--- EXERCISE DIRECTIONS ---
Continue the article below on American fears and the booming trade in security gear, starting right after its last sentence.

--- SOURCE PASSAGE ---
· · · ·

The politicians in Washington, in turn, persist with irrational fears - of Third World Cuba, for example, and obsessions, as with Iran. This year they are busy getting into a froth about the dangers China will pose for civil- isation in the next millennium.
At a more mundane level, women fear men. As sexual harassment suits increase, men fear women. Whites fear blacks. Blacks believe whites are out to get them. Everybody fears Muslims. Christians fear Disney - or at least the 15 million members of the Southern Baptist church do since they are boycotting the company's products. Their fear is that cartoon films like Pocahontas and The Lion King deliberately seek to brainwash children to embrace homosexuality and other perceived deviations.
The fixation with inchoate everyday dangers is, by logical extension, a great common denominator. Sometimes the concern may be justified, but the majority of Americans, especially the affluent who attend security expos, have little to worry about. It is crime in the inner cities which is mainly responsible for an American homicide rate 10 times higher than in Western Europe. Few inhabitants of America's mean streets can afford sophisticated security gadgetry. However, those who can are splashing out.
A specialist branch of the security market has been experiencing rapid growth because it caters to the anxieties of rapper artists fearful of enduring the same fate as their two recently slain brethren, Tupac Shakur and Biggie Smalls. An outlet called Urban Body Armor in Jersey City has been doing a brisk trade on its "dress-to-live" line of bullet-proof accessories. In recent months rappers have been "vesting up" with a vengeance, forking out as much as $15,000 a time for bullet-proof mink coats. Employing a thin coating of a bullet-resistant fabric called Kevlar - reputed to be "light as silk" - the manufacturers in New York have contrived to create a nice line in leather trousers, camouflage jackets and designer ensembles by the hip-hop fashion label Mecca, and by Tommy Hilfiger. Also available are bullet-resistant bras, sunglasses, baseball caps, and even jockstraps, to protect what rapper slang calls "the family jewels".

· · · ·

--- DATA ---
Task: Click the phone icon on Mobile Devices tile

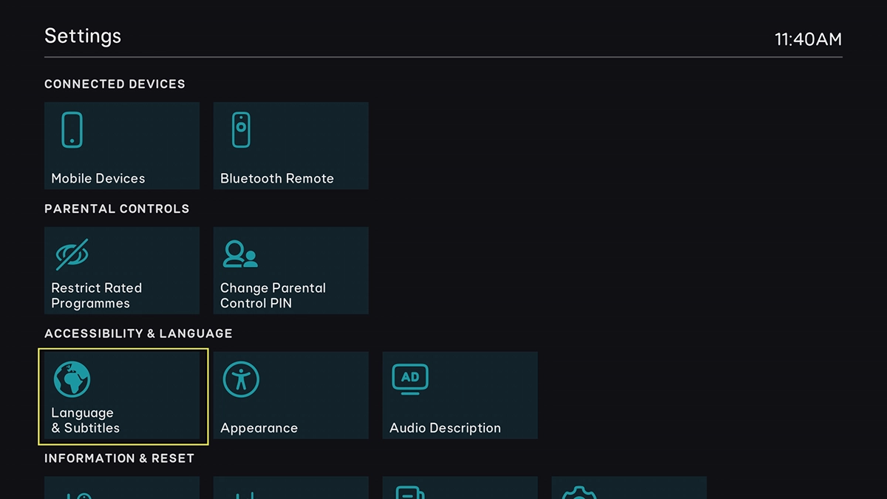Action: 72,130
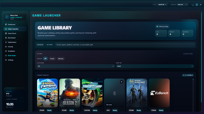Focus the game search input field
Image resolution: width=204 pixels, height=114 pixels.
[125, 45]

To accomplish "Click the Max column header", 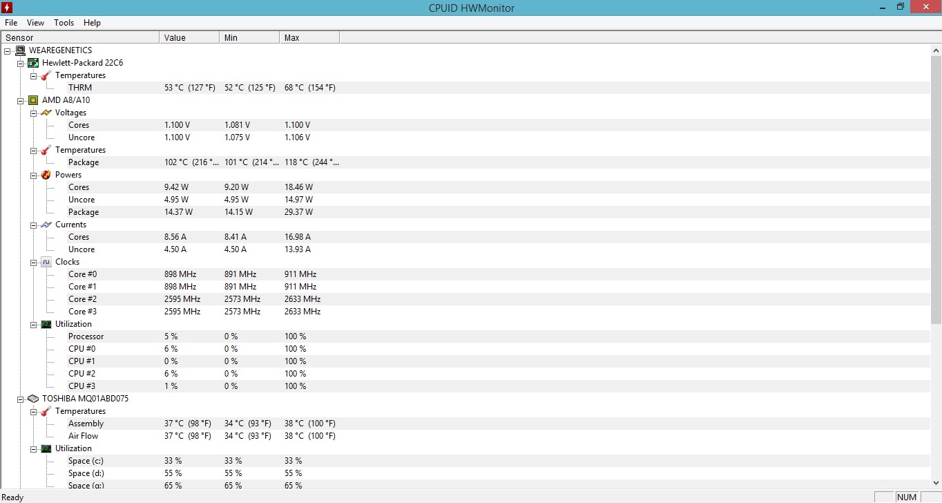I will coord(309,37).
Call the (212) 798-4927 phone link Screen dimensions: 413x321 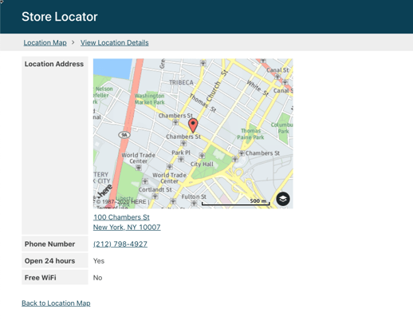click(x=120, y=244)
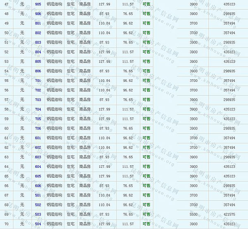Select the room 503 link
Viewport: 248px width, 229px height.
pos(38,215)
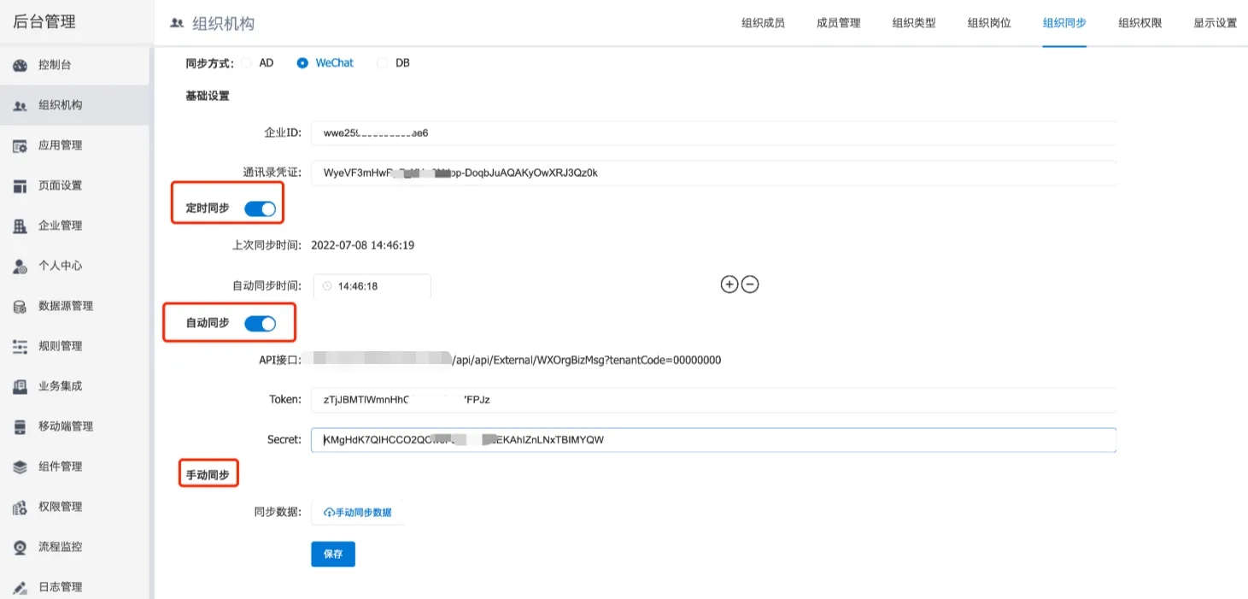Click the plus icon to add sync time
The image size is (1248, 599).
pos(729,285)
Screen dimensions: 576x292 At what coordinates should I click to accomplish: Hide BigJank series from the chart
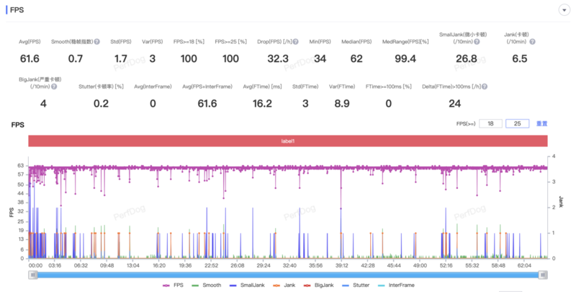pos(321,286)
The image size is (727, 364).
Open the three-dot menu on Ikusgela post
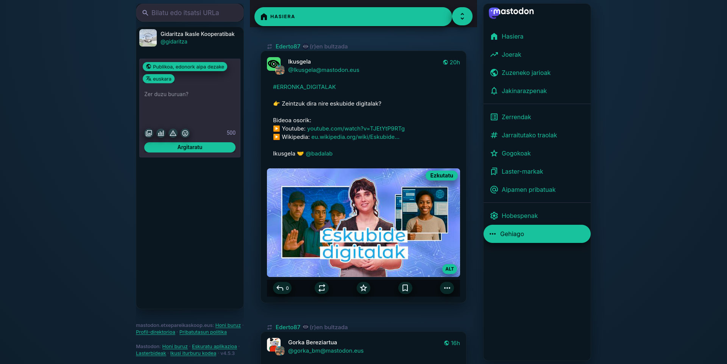[447, 288]
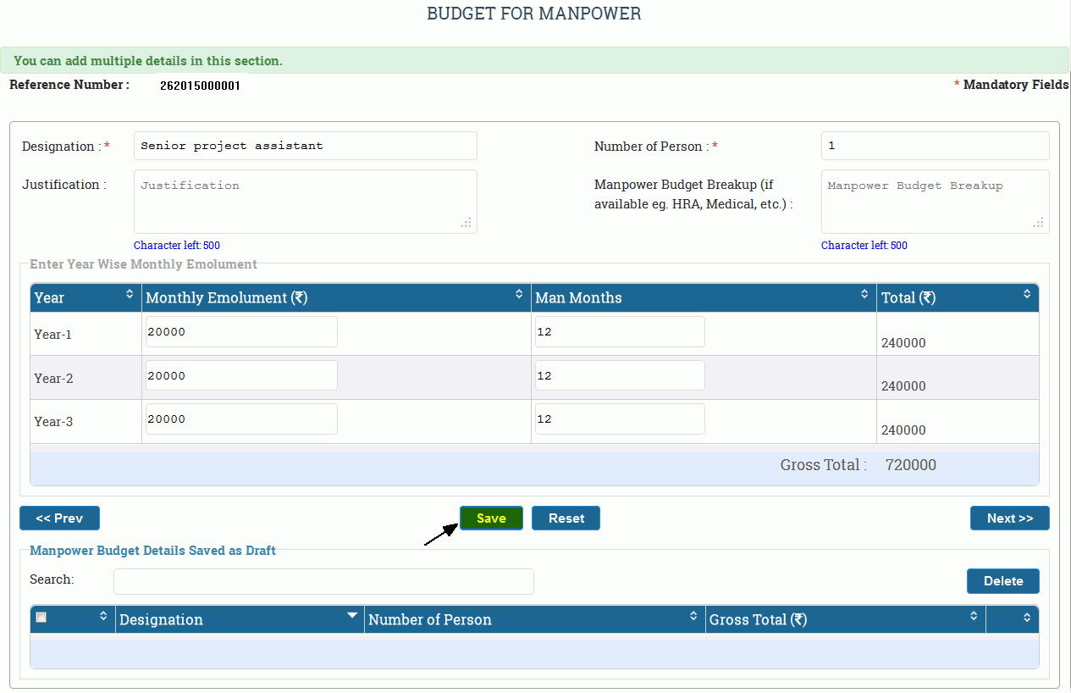1071x693 pixels.
Task: Sort table by Man Months column
Action: click(x=864, y=294)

· · · ·

--- RESPONSE TO THIS TASK ---
For the ordinary man and woman, the impulse to buy bullet-proof gear, stun-guns and life-size inflatable car passengers (to give the false impression of numbers) would seem to obey this need to feel under threat. For the greater glory of the security goods' manufacturers, this need that meshes felicitously with two other national character traits: individualism, expressed partly by mistrust of state institutions like the police to do their job adequately; and the lust for gratuitous acquisition. As Gore Vidal once put it, the American way of life is "an economic system involving the constant purchase of consumer goods on credit to maintain a high standard of living involving the constant purchase, etc". I buy therefore I am.
The Air Taser costs $249.95. For an additional $50 you can purchase the Air Taser Sports Companion which includes a "fast access" fanny pack (or pouch) and "Power Handle colored in bright Sports Yellow". Like many of the goods at the show, the Air Taser is an item which might best be described as an adult toy.